### Problem description
Update the listing lines from the line containing "Select the AD DS step" through the line containing "(x=312, y=50)" by changing "Page dropdown menu" to "Page selector list". Leave everything else unchanged, and return only those lines.

### Entries supplied
───

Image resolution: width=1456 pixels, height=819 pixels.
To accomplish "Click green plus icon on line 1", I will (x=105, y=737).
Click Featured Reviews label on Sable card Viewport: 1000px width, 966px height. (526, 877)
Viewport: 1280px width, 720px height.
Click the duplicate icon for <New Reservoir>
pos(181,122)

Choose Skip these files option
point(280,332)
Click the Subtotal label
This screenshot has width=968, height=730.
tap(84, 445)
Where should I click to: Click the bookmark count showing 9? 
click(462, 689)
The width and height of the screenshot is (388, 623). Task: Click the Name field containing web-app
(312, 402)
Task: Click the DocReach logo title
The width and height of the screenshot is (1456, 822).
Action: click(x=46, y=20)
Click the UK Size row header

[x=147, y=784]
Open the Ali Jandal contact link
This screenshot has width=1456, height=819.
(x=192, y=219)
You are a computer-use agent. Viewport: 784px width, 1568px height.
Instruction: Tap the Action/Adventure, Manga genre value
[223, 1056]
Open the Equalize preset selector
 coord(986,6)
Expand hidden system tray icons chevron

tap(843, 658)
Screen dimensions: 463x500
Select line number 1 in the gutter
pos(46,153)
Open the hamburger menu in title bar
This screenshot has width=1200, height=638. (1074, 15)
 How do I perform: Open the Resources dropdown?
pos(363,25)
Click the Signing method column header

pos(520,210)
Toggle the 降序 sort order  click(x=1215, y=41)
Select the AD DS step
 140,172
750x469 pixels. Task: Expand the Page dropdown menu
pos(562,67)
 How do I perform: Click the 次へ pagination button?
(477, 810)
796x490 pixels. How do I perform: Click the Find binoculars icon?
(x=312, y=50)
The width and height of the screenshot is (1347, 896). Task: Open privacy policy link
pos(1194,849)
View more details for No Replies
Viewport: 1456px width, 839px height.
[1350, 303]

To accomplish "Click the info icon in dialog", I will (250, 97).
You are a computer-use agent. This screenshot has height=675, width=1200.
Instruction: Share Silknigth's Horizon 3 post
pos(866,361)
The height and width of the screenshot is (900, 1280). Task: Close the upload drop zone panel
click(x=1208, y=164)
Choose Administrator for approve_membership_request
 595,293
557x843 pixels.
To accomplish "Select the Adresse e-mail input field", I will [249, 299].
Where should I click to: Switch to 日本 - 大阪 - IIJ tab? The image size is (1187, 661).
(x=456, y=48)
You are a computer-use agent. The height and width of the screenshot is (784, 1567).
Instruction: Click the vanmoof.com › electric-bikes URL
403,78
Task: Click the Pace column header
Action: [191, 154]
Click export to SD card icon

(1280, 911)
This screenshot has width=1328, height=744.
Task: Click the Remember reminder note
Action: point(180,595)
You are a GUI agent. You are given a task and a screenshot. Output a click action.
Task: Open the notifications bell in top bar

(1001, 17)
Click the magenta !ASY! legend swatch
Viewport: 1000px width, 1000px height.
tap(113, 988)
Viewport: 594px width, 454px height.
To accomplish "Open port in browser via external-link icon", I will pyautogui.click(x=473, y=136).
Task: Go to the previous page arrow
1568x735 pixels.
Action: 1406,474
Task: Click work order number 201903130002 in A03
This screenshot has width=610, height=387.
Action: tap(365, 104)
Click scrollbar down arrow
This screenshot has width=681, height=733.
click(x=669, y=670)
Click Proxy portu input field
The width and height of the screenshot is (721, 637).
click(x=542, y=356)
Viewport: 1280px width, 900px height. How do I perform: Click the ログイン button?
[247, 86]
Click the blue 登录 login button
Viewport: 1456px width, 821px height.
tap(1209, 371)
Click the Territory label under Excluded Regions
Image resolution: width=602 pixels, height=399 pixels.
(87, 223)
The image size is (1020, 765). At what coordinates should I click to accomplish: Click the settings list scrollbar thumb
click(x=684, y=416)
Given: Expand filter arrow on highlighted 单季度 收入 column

───

### Complete output
Select the AD DS step
 140,172
750x469 pixels. Task: Expand the Page selector list
pos(562,67)
 How do I perform: Click the 次へ pagination button?
(477, 810)
796x490 pixels. How do I perform: Click the Find binoculars icon?
(x=312, y=50)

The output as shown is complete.